Data breaches today still remain one of the most common security issues for companies judging by their frequency and the damage that they cause. What’s more disappointing is that most of these occur because of rookie mistakes like using no password to secure the database.
Just a couple of days ago Hackread.com reported exclusive information on Indonesian e-commerce giant Tokopedia being hacked and database with personal details of 91 million users being sold online.
Now, another such case has occurred in which a research team at Safety Detectives came across a leaked database belonging to the oldest French newspaper Le Figaro which has one of the largest circulations in the country.
Containing more than 8TB of data along with about 7.4 billion records; the database was hosted on an Elasticsearch server owned by a French company named Pony Telecom.
According to a blog post published by researchers, the data leaked included the API logs for 3 months dating from April 2020 back to February 2020 of both the desktop and mobile site versions. Within these logs were records of those users who had registered within the aforementioned period and “pre-existing” users who had logged in during this time period.
Bonus: Best legal & free online streaming sites for movies & TV shows 2020 (no signup or payment card required)
The records of the former ones included both login credentials and Personally Identifiable Information(PII) whereas the latter only contained PII comprising of:
- Full names
- Home Addresses
- Passwords for new users, in cleartext and hashed with md5
- Countries of residence and zip code
- IP addresses
- Internal server access tokens
Example of exposed sample data:
Hackers with access to a database like Le Figaro’s could attempt billions of password combinations per second, on various platforms simultaneously. It wouldn’t take long for them to exploit the exposed PII data to gain access to private email and cloud accounts and implement further fraud schemes accordingly.
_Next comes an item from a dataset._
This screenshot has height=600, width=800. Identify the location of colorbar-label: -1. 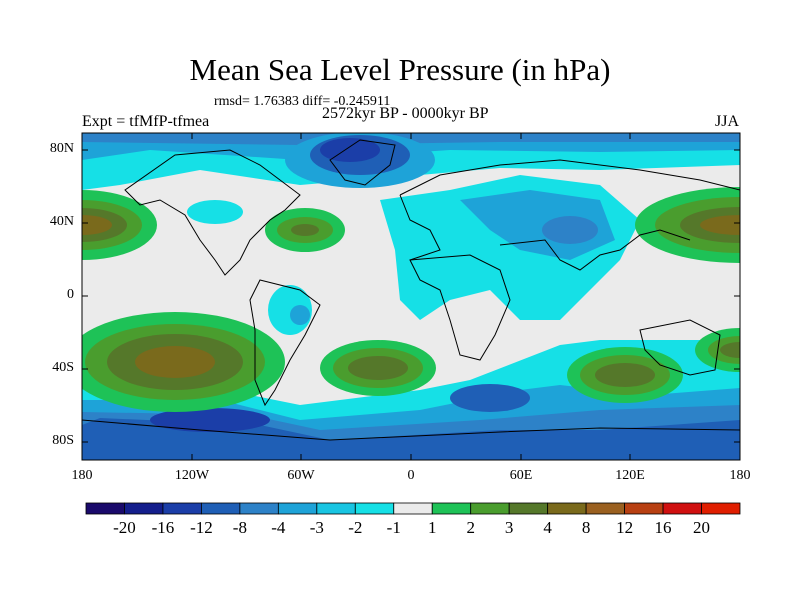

Moreover, as observed in the data record above, the researchers state, “many indices in the leak seemed connected to the AGORA system, most likely used as a CRM by the company”.
Additionally, some of this data was also found to be of the newspaper’s employees & reporters. However, this wasn’t all that was exposed. Technical logs were also present comprising of:
- SQL query errors
- Traffic between different servers
- Communication protocols
- Potential access to admin accounts
This although not of much use to a layman can be used by attackers to find vulnerability points for future attacks as they reveal crucial details about the system in itself.
Concluding, a definite number of compromised users could not be found but estimates point to a figure of 42000. Yet, this number could be larger as well considering the database was functioning since March 2019 and may have been exposed earlier than discovered.
For the time being, the breach has been reported to Le Figaro and action may well have been taken.
With that said, the focus of the company should be to minimize the impact of the breach and take good security practices in the future which includes using reputable vendors throughout their IT infrastructure chain, something not done here as Pony Telecom is notorious for its shady practices.
Nevertheless, they could perhaps learn from the various companies before them that were embroiled in such compromises and take heed.